Я решил побродить по берегу, зайти к Николаю Васильевичу. Но на крыльце послышались тяжелые шаги. Кто-то шумно дышит, сплевывает, потом громко стучит в дверь. Входит высокий плечистый крестьянин в белой рубашке без пиджака, в старой соломенной шляпе. «Сущий Голиаф», — думаю я и тут догадываюсь, что передо мной — отец Аленки. Смотрю на него ошарашенно, не зная, что сказать.
— Уж вы извиняйте! — говорит гость, снимая шляпу.
В замешательстве он бормочет что-то несвязное — дескать, вот, шел мимо, решил заглянуть, просто так… Я же от волнения просто жалок.
— Минутку! — прошу я, захлопывая дверь у него перед носом.
Возвращаюсь в холл и, сграбастав холсты, на которых изображена нагая Аленка, уношу их в другую комнату, а потом снова распахиваю дверь.
Он терпеливо ждет за порогом, мнет в руках шляпу, смущенно переступая с ноги на ногу.
— Уж извиняйте, — повторяет он.
— Проходите, проходите, пожалуйста! — говорю я и бог знает зачем пытаюсь пожать ему руку.
Ладонь у него шершавая, сильная. Аленка говорила, что, когда отец гладит ее по голове, она затылком чувствует заскорузлость его ладони.
Мне вдруг становится ясно, зачем он пришел, что скажет. Я приглашаю его в холл, усаживаю — Голиаф осторожно садится на краешек дивана, — потом беру у него из рук шляпу и аккуратно вешаю на крючок — так, словно она не из драной соломы, а из лучшего в мире фетра. Я суечусь, как хозяйка, которую вдруг нежданно удостоил посещения дорогой гость.
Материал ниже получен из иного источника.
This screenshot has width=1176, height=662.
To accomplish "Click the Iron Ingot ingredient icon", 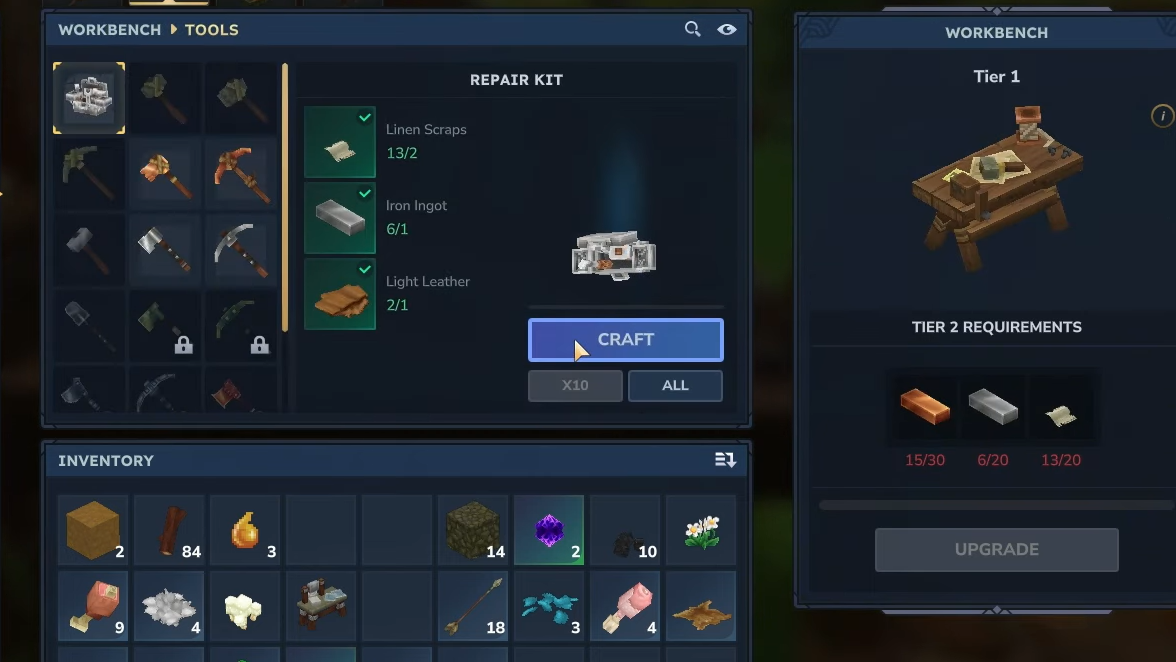I will point(340,218).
Многозначительным тоном рассуждаю о пустяках, задаю вопросы и сам спешу на них ответить. Отец Аленки успокаивается раньше, чем я. На лице его я читаю: не стоит беспокоиться, как-никак мы свои люди. С простодушным удивлением рассматривает он художественное оформление холла, которое я придумал, готовясь к первой любовной встрече с его дочерью…
— Ну и пестро же! — говорит отец Аленки. — Здорово разукрашено… — Он пытается сделать вид, что вся эта пестрятина ему но нраву. — Красиво, очень даже. А чего это там, на тех вон картинках?
— Пейзажи.
— Сам нарисовал и покрасил? А старика тоже ты изобразил? Ишь как приуныл, бедолага. Здорово у тебя получается.
Я наливаю в рюмки коньяк, мы чокаемся и молча пьем, сидя друг против друга. Фитиль керосиновой лампы слабо потрескивает, пламя колеблется. Огромная тень моего гостя заполняет собой всю комнату и тоже раскачивается. Ночь синяя, тихая — не слышно ни звука, только отдаленные, глухие вздохи моря. Мы точно одни на целом свете. Я выпиваю вторую рюмку, и тревожная мысль о предстоящем разговоре с этим Голиафом вдруг улетучивается. «Он — отец Аленки, — растроганно повторяю я про себя. — Отец девушки, которую я люблю… Пришел посмотреть, с кем собралась коротать век единственная дочка…»
Голиаф выливает в глотку содержимое рюмки, будто это не коньяк, а вода, ставит рюмку на стол и поворачивается к ближайшей картине.
— Так ты, стало быть, рисованием промышляешь? Это, значит, твое ремесло?
— Да, — киваю я, и наивный его вопрос кажется мне милым и забавным.
— Если б кто раньше сказал, что есть люди, которые вот так зарабатывают на хлеб, ни в жисть бы не поверил. Ты их как продаешь, поштучно?
— Как получится. И поштучно, и сразу несколько.
— Интересно, почем?
— Зависит от покупателя. Но не дешевле, чем по три сотни.
— Неужто находятся такие… что покупают?
— Угу, — подтверждаю я самодовольно. — Стоит только выставить. Нарасхват! В Болгарии много людей, которые не могут жить без картин — как, скажем, ты без хлеба.
— Столица — она и есть столица, милок. Там одних министров, почитай, целое село наберется.
— Министры картин не покупают. Они народ занятой, им некогда смотреть на картины. Мои «клиенты» — служащие, интеллигенция…
— Так-так… В этом плане, значит, все у тебя в порядке. А отец с матерью с тобой живут?
— Они давно умерли.
— Жаль. Вот бы порадовались… Небось тоже столичные были жители?
— Нет, они из здешних мест, из Сенова.
— Где ж это — Сеново? Погоди, погоди… То, что рядом с Карапелитом?
— То самое.
Губы Голиафа растягиваются, из-под усов видны крупные желтые зубы. «Они у него как тыквенные семечки», — шутливо заметила как-то Аленка.